Test your code! It is not hard to invent a test that provides the results you are interested in or not. It is as easy to show arm blows away thumb as it is thumb blows away arm. Who cares what the dhrystones are, it is how fast does it run YOUR code TODAY that matters.
What I have found over the years in testing code performance for ARM is that your code and your compiler are the big factor. So thumb is a few percent slower in theory because it uses a few percent more instructions to peform the same task. But did you know that your favorite compiler could be horrible and by simply switch compilers you could run several times faster (gcc falls into that category)? Or using the same compiler and mixing up the optimization options. Either way you can shadow the arm / thumb difference by being smart about using the tools. You probably know this but you would be surprised to know how many people think that the one way they know how to compile code is the only way and the only way to get better performance is throw more memory or other hardware at the problem.

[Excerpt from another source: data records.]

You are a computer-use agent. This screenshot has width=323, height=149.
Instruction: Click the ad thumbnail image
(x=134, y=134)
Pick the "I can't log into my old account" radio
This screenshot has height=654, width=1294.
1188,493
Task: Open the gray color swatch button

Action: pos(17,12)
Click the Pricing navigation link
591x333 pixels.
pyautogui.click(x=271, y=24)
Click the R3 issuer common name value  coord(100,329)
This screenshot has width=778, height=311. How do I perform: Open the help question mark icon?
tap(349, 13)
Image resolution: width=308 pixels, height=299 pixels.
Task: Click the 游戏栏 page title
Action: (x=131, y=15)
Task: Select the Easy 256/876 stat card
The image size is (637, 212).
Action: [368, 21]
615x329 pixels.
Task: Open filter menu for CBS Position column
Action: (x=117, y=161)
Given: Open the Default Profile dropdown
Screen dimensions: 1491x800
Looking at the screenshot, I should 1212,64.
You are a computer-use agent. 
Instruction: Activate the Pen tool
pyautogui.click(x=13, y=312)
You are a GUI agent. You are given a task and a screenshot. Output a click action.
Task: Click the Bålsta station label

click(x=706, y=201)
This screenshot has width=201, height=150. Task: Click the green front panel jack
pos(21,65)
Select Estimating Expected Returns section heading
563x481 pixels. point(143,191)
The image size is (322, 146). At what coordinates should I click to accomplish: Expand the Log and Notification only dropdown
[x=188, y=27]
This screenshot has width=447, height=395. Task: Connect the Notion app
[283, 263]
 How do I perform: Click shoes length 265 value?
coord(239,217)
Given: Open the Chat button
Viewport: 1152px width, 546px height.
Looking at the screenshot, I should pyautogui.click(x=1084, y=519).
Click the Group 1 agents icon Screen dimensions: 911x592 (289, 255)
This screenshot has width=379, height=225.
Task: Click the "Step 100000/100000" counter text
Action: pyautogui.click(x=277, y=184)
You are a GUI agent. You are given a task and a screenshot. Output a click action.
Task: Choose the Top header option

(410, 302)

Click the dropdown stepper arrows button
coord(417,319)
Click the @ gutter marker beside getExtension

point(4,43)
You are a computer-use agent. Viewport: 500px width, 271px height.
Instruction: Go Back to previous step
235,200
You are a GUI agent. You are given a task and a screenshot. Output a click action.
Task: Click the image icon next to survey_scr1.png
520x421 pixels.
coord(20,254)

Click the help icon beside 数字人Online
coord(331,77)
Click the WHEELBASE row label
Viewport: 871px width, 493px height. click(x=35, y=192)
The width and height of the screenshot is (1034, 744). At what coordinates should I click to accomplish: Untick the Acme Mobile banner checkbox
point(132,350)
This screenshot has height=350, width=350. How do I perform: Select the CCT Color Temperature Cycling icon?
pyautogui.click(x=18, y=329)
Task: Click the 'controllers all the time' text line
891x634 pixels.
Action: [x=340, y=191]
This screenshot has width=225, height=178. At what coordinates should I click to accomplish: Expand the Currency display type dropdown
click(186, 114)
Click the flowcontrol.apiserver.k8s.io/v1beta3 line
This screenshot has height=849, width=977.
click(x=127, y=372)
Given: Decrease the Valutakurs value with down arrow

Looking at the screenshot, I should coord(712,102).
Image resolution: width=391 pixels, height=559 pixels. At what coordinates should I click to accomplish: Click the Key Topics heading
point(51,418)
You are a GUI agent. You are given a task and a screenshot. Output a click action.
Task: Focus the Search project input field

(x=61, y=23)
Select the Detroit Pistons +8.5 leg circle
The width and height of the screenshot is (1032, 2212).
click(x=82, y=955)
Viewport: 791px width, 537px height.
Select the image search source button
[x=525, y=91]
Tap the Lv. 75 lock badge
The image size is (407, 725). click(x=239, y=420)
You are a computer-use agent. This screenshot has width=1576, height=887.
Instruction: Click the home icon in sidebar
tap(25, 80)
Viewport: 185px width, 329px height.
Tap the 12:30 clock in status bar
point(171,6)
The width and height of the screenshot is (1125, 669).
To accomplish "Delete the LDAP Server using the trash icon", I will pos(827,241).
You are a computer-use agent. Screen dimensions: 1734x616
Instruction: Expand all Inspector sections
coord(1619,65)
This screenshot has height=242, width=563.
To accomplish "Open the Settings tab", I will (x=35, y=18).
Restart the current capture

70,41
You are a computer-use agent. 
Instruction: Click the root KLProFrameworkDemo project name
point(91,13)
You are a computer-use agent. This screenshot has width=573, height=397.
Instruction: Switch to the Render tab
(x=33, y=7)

If you are on the iPhone I hear those folks are using LLVM? I like the llvm concept in many ways and am eager to use it as my daily driver when it matures, but found it to produce code that was 10-20% (or much more) slower for the particular task I was doing. I was in arm mode, I did not try thumb mode, and I had an l1 and l2 cache on. Had I tested without the caches to truly compare thumb to arm I would probably see thumb a few percent slower, but if you think of it (which I wasnt interested in at the time) you can cache twice as much thumb code than arm code which MIGHT imply that even though there is a few percent more code overall for the task, by caching significantly more of it and reducing the average fetch time thumb can be noticeably faster. I may have to go try that.
If you are using llvm, you have the other problem of multiple places to perform optimizations. Going from C to bytecode you can optimize, you can then optimize the bytecode itself, you can then merge all of your bytecode and optimize that as a whole, then when going from byte code to assembler you can optimize. If you had only 3 source files, and assumed there were only two optimization levels per opportunity, those being dont optimize or do optimize, with gcc you would have 8 combinations to test, with llvm the number of experiments is almost an order of magnitude higher. More than you can really run, hundreds to thousands. For the one test I was running, NOT opimizing on the C to bytecode step, then NOT optimizing the bytecode while separate, but optimizing after merging the bytecode files into one big(ger) one. The having llc optimize on the way to arm produced the best results.
Bottom line...test,test,test.
EDIT:
I have been using the word bytecode, I think the correct term is bitcode in the LLVM world. The code in the .bc files is what I mean...
If you are going from C to ARM using LLVM, there is bitcode (bc) in the middle. There are command line options for optimizing on the C to bc step. Once bc you can optimize per file, bc to bc. If you choose you can merge two or more bc files into bigger bc files, or just turn all the files into one big bc file. Then each of these combined files can also be optimized.
My theory, that only has a couple of test cases behind it so far, is that if you do not do any optimization until you have the entire program/project in one big bc file, the optimizer has the maximum amount if information with which to do its job. So that means go from C to bc with no optimization. Then merge all the bc files into one big bc file. Once you have the whole thing as one big bc file then let the optimizer perform its optimization step, maximizing the information and hopefully quality of the optimization. Then go from the optimized bc file to ARM assembler. The default setting for llc is with optimization on, you do want to allow that optimization as it is the only step that knows how to optimize for the target. The bc to bc optimizations are generic and not target specific (AFAIK).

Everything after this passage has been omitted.